BAFTA award-winning hip hop artist, poet, historian and diversity speaker, Akala continues to reach thousands through his many forms of influence. He is a firm advocate for inclusion and has used his platform to influence people from all backgrounds – from Shakespeare enthusiasts to MTV regulars, and more. An event featuring Akala is sure to resonate with audiences, teaching them the power of diversity in art, politics and business.
Charlie Martin, better known as the first transgender professional motorsports racer, is a pioneer of inclusion in the male-dominated sport. As an LGBT+ speaker, she shares her incredible story with audiences across the world, opening their eyes to a unique, inspiring perspective. The discrimination that Charlie has faced sends a clear message, inclusion and diversity must be achieved.
Motivational speaker, Martine Wright, is a formidable force on the sitting volleyball court. Following the 7/7 bombings, where she sat only three feet from the suicide bomber, Martine lost both of her legs and a staggering amount of blood. She is now Captain of the British Paralympic sitting volleyball team, a testament to her grit and determination.
Kate Richardson-Walsh, winner of the Hockey Writers Cup UK Player of the Year twice, is a Team GB hockey gold medalist. With 375 caps to her name, she has overcome injuries and discrimination to rise to the top. Alongside her wife, Helen, the pair became the first same-sex married couple to both win Olympic medals, a staggering feat for the LGBT+ community.
As an active voice in the fight for LGBT+ rights, and a celebrated member of the community, Simon Callow has worked tirelessly to improve inclusivity for different groups of people. One of the first openly gay actors announced through his novel Being an Actor, Simon has since been named one of the 2007 Most Influential Gay Men & Women in the UK.
Rugby star and LGBT+ advocate, Gareth Thomas was described as “courageous as ever” when he announced that he was not just gay but living with HIV. The award-winning inclusion speaker uses his story to inspire change, dismantling the stigma surrounding HIV to improve the quality of life for the LGBT+ community. His story was broadcast in the enlightening documentary, Gareth Thomas: HIV and me.
LGBT+ ally, Freddie Flintoff, made a statement in 2019 when he painted LGBT pride flags on two cars used to film in Brunei, following their devastating laws against homosexuality. The statement is a testament to Freddie’s unwavering support, which continues to set an example to audiences. Whether he is dressed up as a Drag Queen or promoting inclusivity, Freddie’s support of the LGBT+ community sends a clear message.

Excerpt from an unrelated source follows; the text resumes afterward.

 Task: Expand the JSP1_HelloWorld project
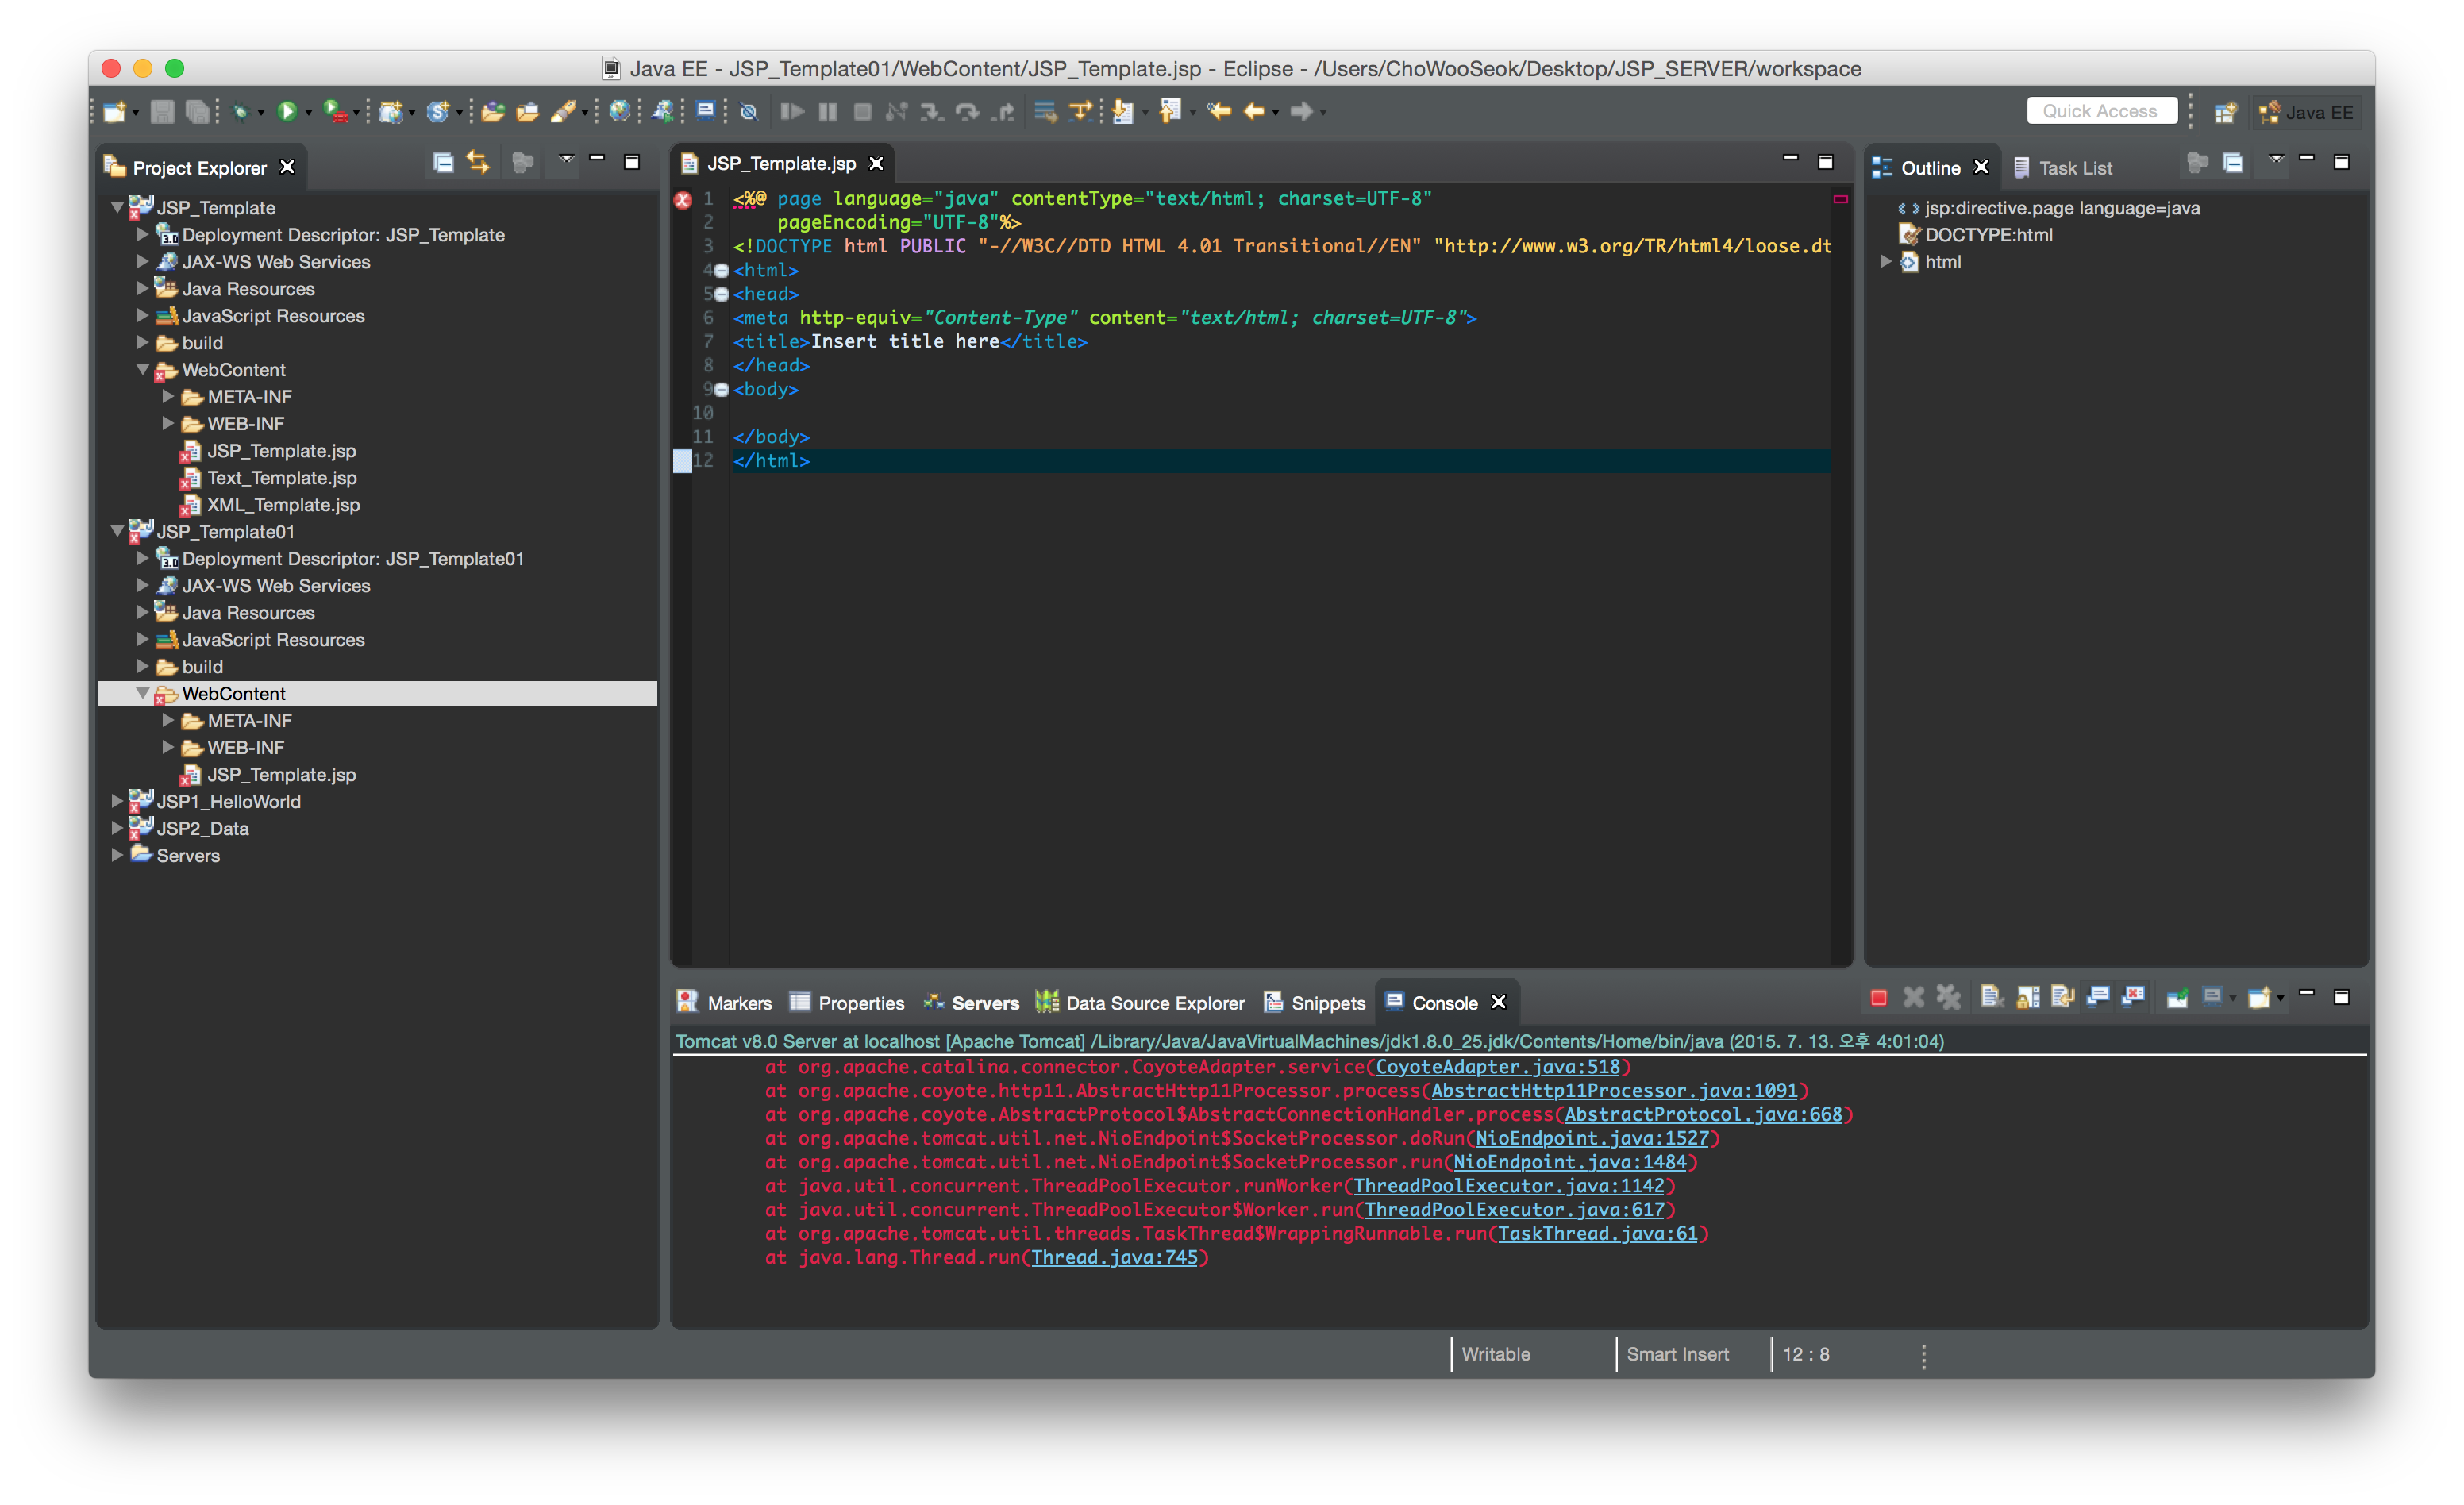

Previously invited to the 2014 Conservative Party Conference and Clinique’s 2016 female empowerment campaign, Olympic cyclist Victoria Pendleton is changing the way athletes are viewed. As an advocate for gender inclusivity, she is a role model to future female Olympians, a core motivation that drives her diversity presentations. Victoria’s success is a testament to the unlimited female potential.
Journalist and BBC presenter, Victoria Derbyshire, is a pioneering figure in the industry, having broadcast the first live show from Zimbabwe in 2009. She went on to report from an abortion clinic and an animal testing laboratory, the first reports of their kind, reflecting Victoria’s unwavering dedication to journalism. Not one to shy away from challenging topics, she discusses her experience as a female in broadcasting at inclusion and diversity events.
An inductee of the UK Basketball Hall of Fame, John Amaechi combines performance sport with his PhD in Psychology, to advocate for the power of physical activity on wellbeing. Widely considered to be “one of the world’s most high-profile gay athletes”, he uses his elite status to promote acceptance, understanding and inclusion for the LGBT+ community.